SUPPLIED TEXT:
-*-*-

But he emphasized: "Integrating the special account from
road-related taxes into the general account and scrapping the
provisional tax rates are inseparable." Some in the LDP are reacting
coolly toward Fukuda's top-down approach of directly appealing to
the public, which former Prime Minister Junichiro often took. Fukuda
said: "I told party members (about my decision). (My decision) is
understood by most of them." But a senior LDP member commented: "I
heard about it from the prime minister in advance. But I did not
give my approval." He indicated in his remark that Fukuda had failed
to complete the groundwork in his party. Fukuda met on the night of
March 26 with Koizumi and former Secretary General Hidenao Nakagawa,
who have taken a flexible stance toward revision talks with the
opposition camp. If Fukuda fails to reach an agreement with the DPJ,
he will push ahead with his plan to shift tax revenues for road
projects to the general account. Given that, the prime minister's
decision might create a dispute within the LDP.

(4) Prime minister's surprise road-revenue proposal causes stir in
LDP

YOMIURI (Page 4) (Abridged)

-*-*-

DATA EXTRACT:
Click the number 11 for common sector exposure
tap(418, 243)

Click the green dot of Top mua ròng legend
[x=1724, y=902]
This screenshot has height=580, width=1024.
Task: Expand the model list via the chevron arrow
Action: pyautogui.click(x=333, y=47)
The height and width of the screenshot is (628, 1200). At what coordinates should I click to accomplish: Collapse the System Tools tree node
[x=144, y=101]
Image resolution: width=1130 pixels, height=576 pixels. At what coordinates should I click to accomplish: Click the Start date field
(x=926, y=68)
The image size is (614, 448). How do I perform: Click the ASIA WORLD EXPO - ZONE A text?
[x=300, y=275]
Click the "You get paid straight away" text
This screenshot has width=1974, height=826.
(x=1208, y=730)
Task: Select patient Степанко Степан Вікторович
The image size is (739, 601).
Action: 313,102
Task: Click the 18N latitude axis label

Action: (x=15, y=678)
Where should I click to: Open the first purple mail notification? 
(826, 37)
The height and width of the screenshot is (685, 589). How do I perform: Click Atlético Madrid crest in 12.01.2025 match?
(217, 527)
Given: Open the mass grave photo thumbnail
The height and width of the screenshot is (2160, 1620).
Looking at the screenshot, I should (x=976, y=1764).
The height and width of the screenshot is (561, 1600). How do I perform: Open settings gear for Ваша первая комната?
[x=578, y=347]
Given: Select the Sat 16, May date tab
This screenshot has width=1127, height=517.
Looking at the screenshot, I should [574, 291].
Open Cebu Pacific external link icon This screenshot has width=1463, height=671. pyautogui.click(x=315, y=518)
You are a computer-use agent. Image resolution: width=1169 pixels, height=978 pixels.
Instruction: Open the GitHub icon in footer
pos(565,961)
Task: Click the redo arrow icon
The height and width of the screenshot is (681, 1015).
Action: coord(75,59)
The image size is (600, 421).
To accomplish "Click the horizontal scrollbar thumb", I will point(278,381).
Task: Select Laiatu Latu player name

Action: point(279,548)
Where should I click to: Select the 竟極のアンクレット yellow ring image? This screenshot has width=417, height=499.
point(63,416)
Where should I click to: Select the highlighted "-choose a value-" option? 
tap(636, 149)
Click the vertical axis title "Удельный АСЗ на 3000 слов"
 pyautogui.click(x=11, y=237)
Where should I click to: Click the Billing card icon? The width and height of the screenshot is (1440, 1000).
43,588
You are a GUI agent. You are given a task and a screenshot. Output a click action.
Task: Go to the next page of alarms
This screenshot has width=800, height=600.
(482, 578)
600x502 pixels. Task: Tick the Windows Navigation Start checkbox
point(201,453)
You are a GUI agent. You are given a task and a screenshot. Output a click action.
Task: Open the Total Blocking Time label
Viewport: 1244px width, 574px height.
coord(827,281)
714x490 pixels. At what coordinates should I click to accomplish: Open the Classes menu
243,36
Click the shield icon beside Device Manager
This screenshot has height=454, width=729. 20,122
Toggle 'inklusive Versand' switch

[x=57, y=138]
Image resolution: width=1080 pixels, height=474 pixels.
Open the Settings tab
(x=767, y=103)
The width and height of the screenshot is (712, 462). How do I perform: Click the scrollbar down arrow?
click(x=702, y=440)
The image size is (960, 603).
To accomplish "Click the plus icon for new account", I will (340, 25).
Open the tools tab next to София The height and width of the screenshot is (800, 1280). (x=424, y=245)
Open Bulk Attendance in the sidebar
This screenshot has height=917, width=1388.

-*-*-

WORK TASK:
Answer these questions from the text on Fukuda's road-tax proposal:
1. Which two steps did Fukuda call inseparable?
2. On the night of what date did Fukuda meet with Koizumi and Hidenao Nakagawa?
3. What did the senior LDP member say he did not give?

RESPONSE BOX:
1. Integrating the special account from road-related taxes into the general account, and scrapping the provisional tax rates.
2. March 26.
3. His approval.